Base Esperanza


Historia

A fines de 1951, solicitamos al Poder Ejecutivo que considerara la posibilidad de concretar el Plan Pujato y, junto al Ministerio de Marina, se resolvió la instalación de una base en bahía Esperanza.

Allí, se construyeron entonces unos pocos edificios, algunos de ellos muy precarios. Hoy, las instalaciones edilicias son numerosas y ofrecen un paisaje de singular belleza como villa o poblado antártico.

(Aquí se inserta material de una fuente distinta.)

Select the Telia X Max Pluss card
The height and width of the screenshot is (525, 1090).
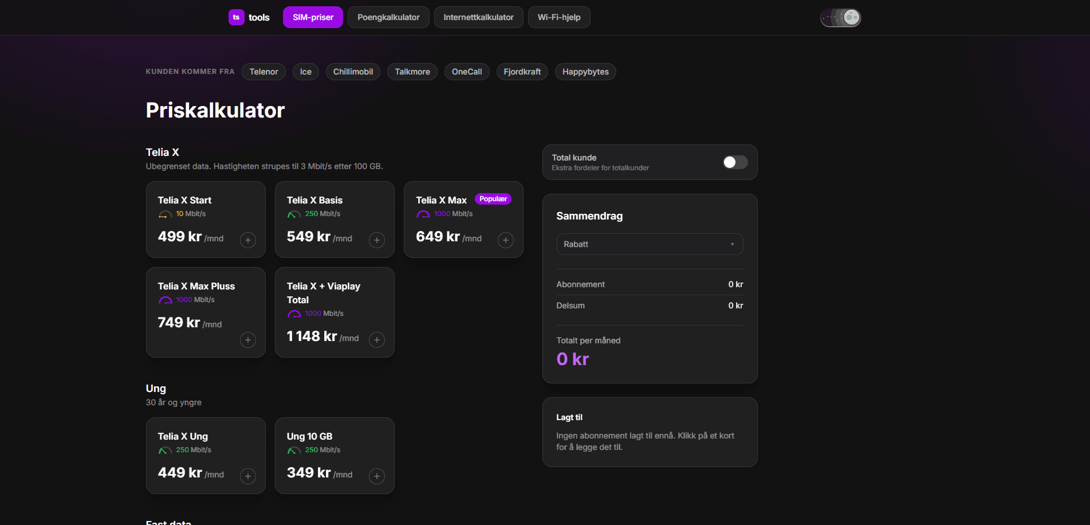tap(206, 312)
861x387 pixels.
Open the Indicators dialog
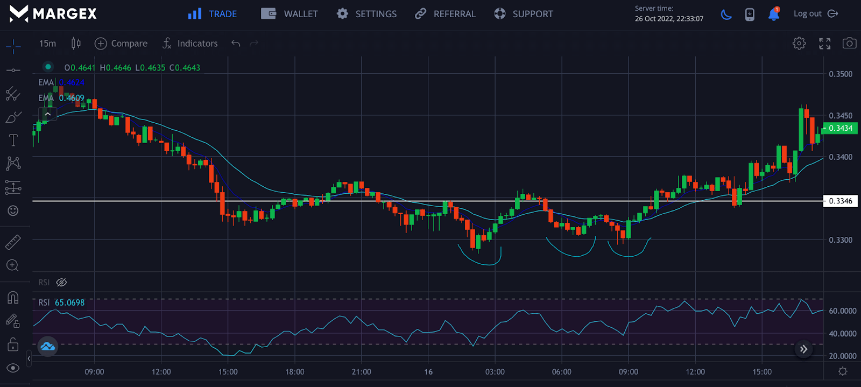190,44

Numerosas patrullas de reconocimiento y exploración, en diversos rumbos, nos permitieron conocer y dominar toda el área jurisdiccional. Inclusive, en 1962, una patrulla al mando del teniente primero Giró Tapper unió, vía terrestre, las bases Esperanza y San Martín, durante el riguroso invierno, atravesando terrenos muy difíciles de transitar. Al recorrido de 2000 km, lo efectuaron entre mar congelado, barrera de hielos y sobre glaciares, durante 5 meses. En palabras de Giró Tapper, se trató de una expedición “muy superior en dificultades, al asalto triunfal al Polo Sur Geográfico años posteriores”.

En 1978, se inició un período diferente para la Argentina en la Antártida, ya que se construyeron las primeras casas unifamiliares y se creó una pequeña villa denominada Fortín “Sargento Cabral”; cálidos hogares que vieron nacer al primer niño antártico del mundo, Emilio Marcos Palma, y a los otros siete que le seguirían. Además, allí se estableció la Escuela Provincial Nº 38 "Presidente Raúl Ricardo Alfonsín", que aún funciona y depende actualmente de la provincia de Tierra del Fuego, Antártida e Islas del Atlántico Sur.

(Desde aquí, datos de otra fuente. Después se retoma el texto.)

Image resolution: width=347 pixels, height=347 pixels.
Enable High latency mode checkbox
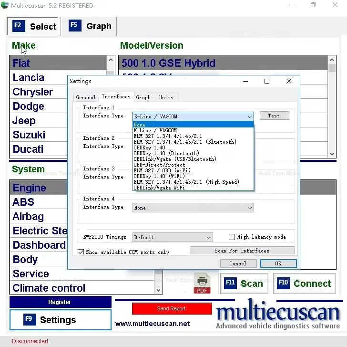coord(232,237)
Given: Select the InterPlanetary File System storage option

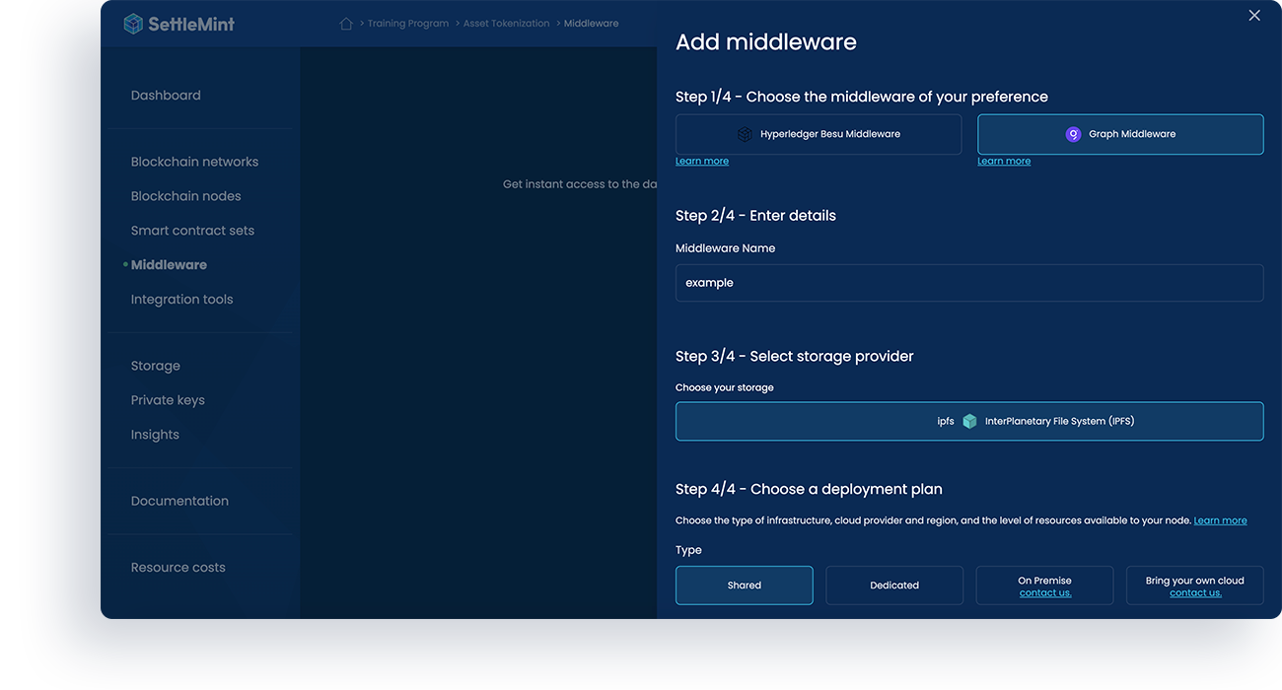Looking at the screenshot, I should point(969,420).
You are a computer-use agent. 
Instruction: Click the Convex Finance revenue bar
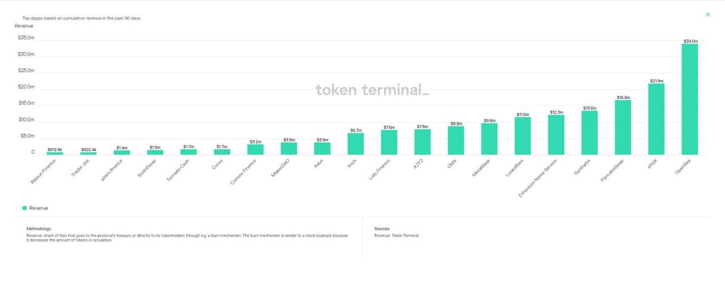pos(255,149)
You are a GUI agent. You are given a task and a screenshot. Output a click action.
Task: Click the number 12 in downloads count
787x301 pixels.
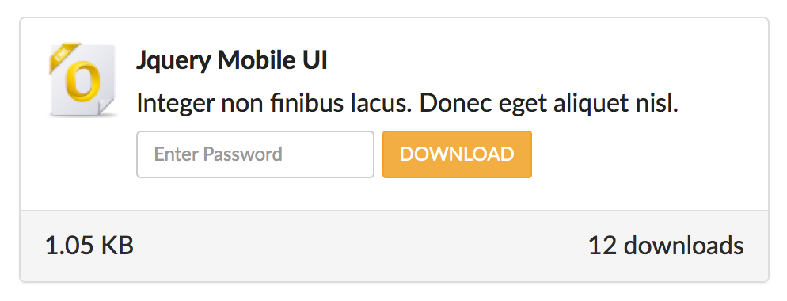coord(603,246)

El 20 de octubre de 1979, inició su transmisión la radiodifusora LRA 36 "Arcángel San Gabriel", que hoy emite en la banda de 19 metros en amplitud modulada, frecuencia de 15.476 Khz. La emisora está a cargo de miembros del personal militar de la base, que se dedican al control, mantenimiento y operación técnica de la consola, equipos, sistema irradiante, y las esposas de distintos integrantes de la dotación se encargan de la locución.

Ubicación

En el extremo Noreste de la Península Antártica o Tierra de San Martín, en los 63º24’S 56º59’W, rodeada de imponentes glaciares como el Buenos Aires, Depósito y Arenas, alturas como los cerros Taylor, Pirámide, Flora y el Estrecho Antártico. Es la más septentrional de las instalaciones que nuestro país mantiene en el Territorio Antártico Argentino.

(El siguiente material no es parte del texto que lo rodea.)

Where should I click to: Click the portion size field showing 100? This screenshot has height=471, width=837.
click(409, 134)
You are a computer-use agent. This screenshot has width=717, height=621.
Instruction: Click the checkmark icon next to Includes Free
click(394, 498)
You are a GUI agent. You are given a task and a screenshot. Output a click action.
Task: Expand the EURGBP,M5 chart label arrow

En esta zona las temperaturas oscilan durante el verano entre los cero y diez grados bajo cero, y en invierno entre los diez y 35 grados bajo cero. También, es una de las zonas más ventosas del planeta, los violentos vientos alcanzan velocidades de hasta 350 km por hora.

Actividades

Las tareas que se desarrollan incluyen reconocimientos y exploración del terreno y la geografía, construcción de refugios, estudios de topografía, meteorología y mareografía. Todas ellas tendientes a afianzar la soberanía del país en el Territorio Antártico y dar a conocer nuestra posición ante los demás países del mundo. Además, se desarrollan actividades científicas de glaciología, sismología en convenio con Italia, oceanografía en convenio con los Estados Unidos, biología costera, geología, limnología (rama de la ecología que estudia todo lo que respecta a ecosistemas acuáticos) y mareografía.